Stop not doing something about him, and instead do something which is all about you. Take the energy you currently spend on him, and sublime it into something active and positive for yourself, which is creative and constructive, and makes you feel good and happy. What are your hobbies? What are your passions? What haven't you paid enough attention to of late? Who are your friends, and who amongst them might like to join you?

As your calendar and your life fills up, you will naturally have less time for him. He may notice or he may not. Eventually, hopefully, this will be irrelevant. You deserve someone for whom really really liking you is motivation enough. Until then, I hope you have a kick-arse life filled with activities that you love and the wonderful art, projects, community and friends you have created.
posted by roshy at 5:54 AM on February 6, 2018 [2 favorites]

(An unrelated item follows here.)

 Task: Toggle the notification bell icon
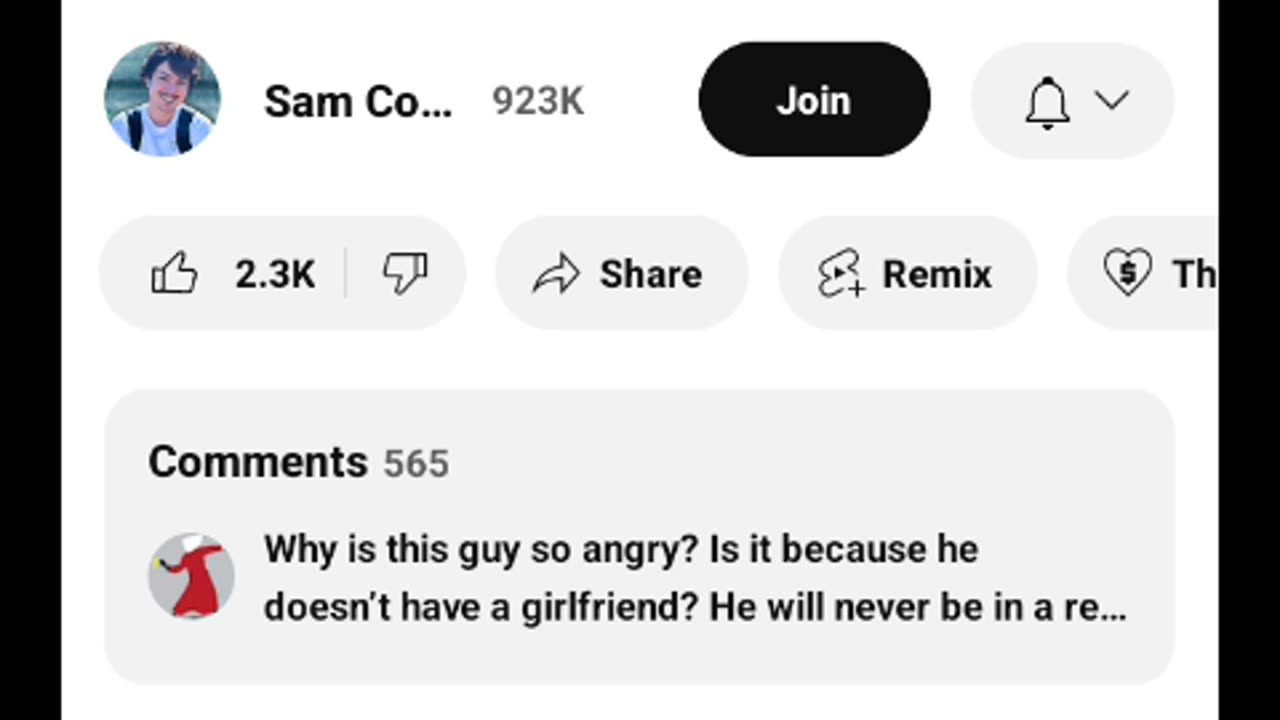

I actually agree with velveeta underground here, that chasing down someone like this by pretending the chase isn’t happening is counterproductive.

That said— I faded out on a new friendship with someone because, it could be argued, she was “too available”. Every time she texted me, it was an invitation to hang out in the almost immediate future, and if I didn’t answer her quickly enough, she would send reminders. I did the grownup thing and told her I don’t really do well with that texting style, and I sometimes need more warning to hang out, and that I have anxiety issues with texting, etc. She took all that in, and didn’t change. It got to the point where seeing a message from her immediately made my pulse jump with anxiety, because there was always an implied deadline. (I was also going through some REALLY rough stuff with my family at the time, and sometimes I did not have the wherewithal to do impromptu coffee hangout with pleasant conversation.)

If there is any chance at all that this is your texting style and this dude is anxious and weird like me, here is what I wish she had done:
-chilled out. If you ask someone to hang and you don’t hear back, assume they are busy and go do the cool thing on your own or with someone else or go do a different cool thing.
-sent texts that were about nothing— dumb pictures, recounting weird thing seen on city bus, reaction to tv show, complaint about annoying coworker. The fact that none of her texts were [cool thing that doesn’t require a response or thinking] is part of what made me dread getting them. It felt like she always wanted me to make decisions right away, but never checked in for any other reason.
-let me know that invitations included other people. Sometimes I just wasn’t up for one-on-one things, but I could handle being around a group where I wouldn’t have to carry half the conversation. Maybe letting him know that you’re still up for friend-style hangs even in the midst of wanting to date him would be reassuring, especially if any of his reluctance comes from a fear of losing your friendship.

Also, this: “when we’re together I think I’m too quick to anticipate his needs”

I have a family member who tries to do this, and maybe you are better at it, but it can be intensely annoying.

[I pull blanket over my lap]
Family member: Are you cold? Do you want me to turn the house heat up? Or I could bring the portable radiator into this room. I can close the doors if a breeze is coming through.
Me: I just— wanted a blanket on my lap. Oh, but do you mind if I turn the volume down on the tv?
Family member: You can change the channel! I’m barely even watching this. Here are all of the remotes. Or we can watch that movie you mentioned last week.
Me: I just— want the volume to be lower???

It can be very overwhelming! Again, you probably don’t go this far, but just in case. I know it is rooted in love, but it can end up feeling like surveillance, which I find very uncomfortable.
posted by a fiendish thingy at 7:02 AM on February 6, 2018 [7 favorites]


Stop initiating contact at all, and let him do the work of contacting you.

Seconding this. It also proves how much interest he has in you. If you never hear from him again.... then you know.
I can say from experience that only ONCE EVER has someone who I put on that status has ever contacted me again, and even that one has stopped contacting me again.